Andromeda Model Training Standard Operating Procedure

This document provides instructions on how to train the Andromeda model end-to-end using the provided code. The training procedure consists of three main scripts: build_dataset.py, model.py, and train_distributed.py. Follow the steps below to train the Andromeda model.

Prerequisites

Before starting the training process, ensure that you have the following requirements:

Python 3.7 or higher
PyTorch 1.9 or higher
Transformers library
Datasets library
Accelerate library
Wandb library (optional, for logging)

Step 1: Building the Dataset

The first step is to build the dataset required for training.
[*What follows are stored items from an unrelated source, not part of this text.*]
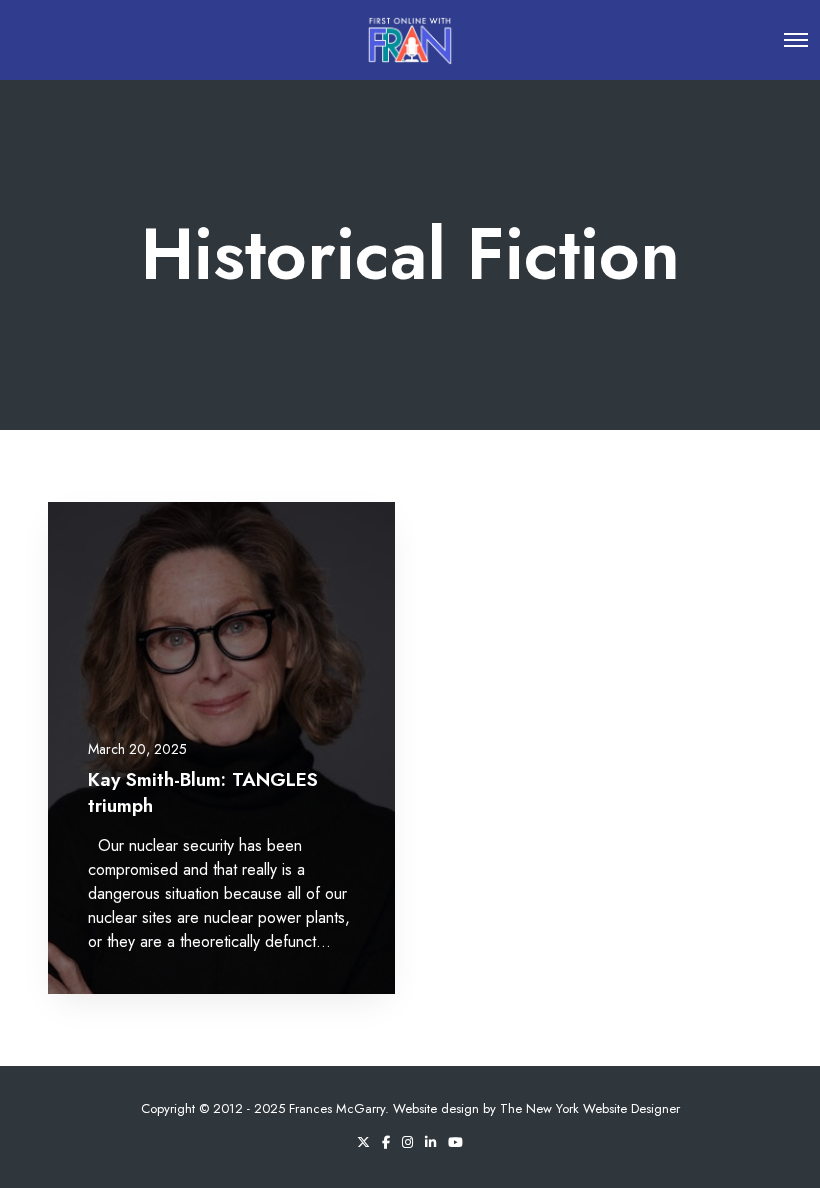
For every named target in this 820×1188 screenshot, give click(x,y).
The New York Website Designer (590, 1108)
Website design (436, 1108)
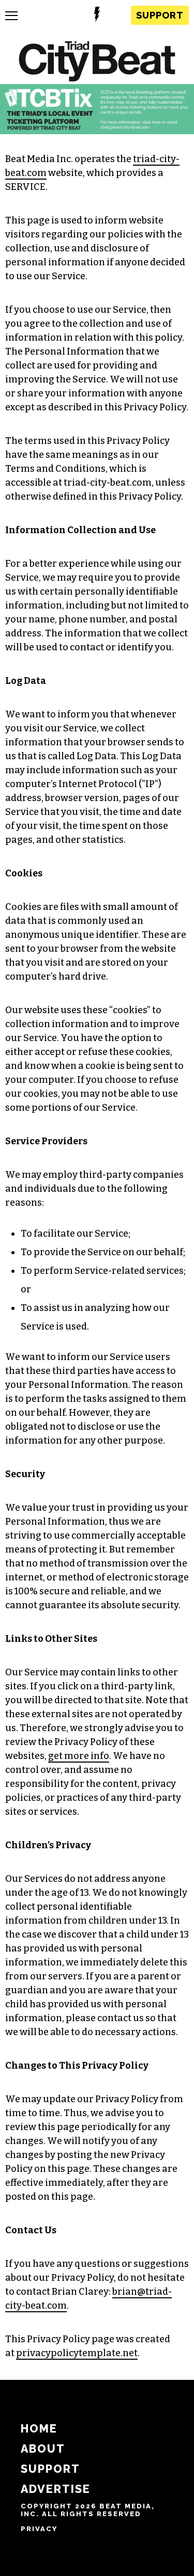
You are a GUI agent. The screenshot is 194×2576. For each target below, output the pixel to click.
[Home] (97, 62)
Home (39, 2428)
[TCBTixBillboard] (97, 131)
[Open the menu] (11, 15)
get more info (78, 1756)
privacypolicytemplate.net (77, 2353)
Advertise (56, 2489)
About (43, 2448)
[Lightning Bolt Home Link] (97, 16)
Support (160, 15)
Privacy (39, 2529)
The build_dataset.py script processes the training data and prepares it for training. Follow the instructions below to build the dataset:

Open the build_dataset.py script.
Set the configuration parameters in the CFG class according to your requirements:
- HF_ACCOUNT_REPO: Replace with your Hugging Face API key.
- TOKENIZER: Choose the tokenizer model to use (e.g., "EleutherAI/gpt-neox-20b").
- DATASET_NAME: Choose the dataset to process (e.g., "tiiuae/falcon-refinedweb").
- SEQ_LEN: Set the desired sequence length.
Save the changes to the script.
Open a terminal or command prompt and navigate to the directory containing the build_dataset.py script.
Run the following command to execute the script:
```
python build_dataset.py
```
The script will process the dataset and push it to your Hugging Face account repository specified by HF_ACCOUNT_REPO.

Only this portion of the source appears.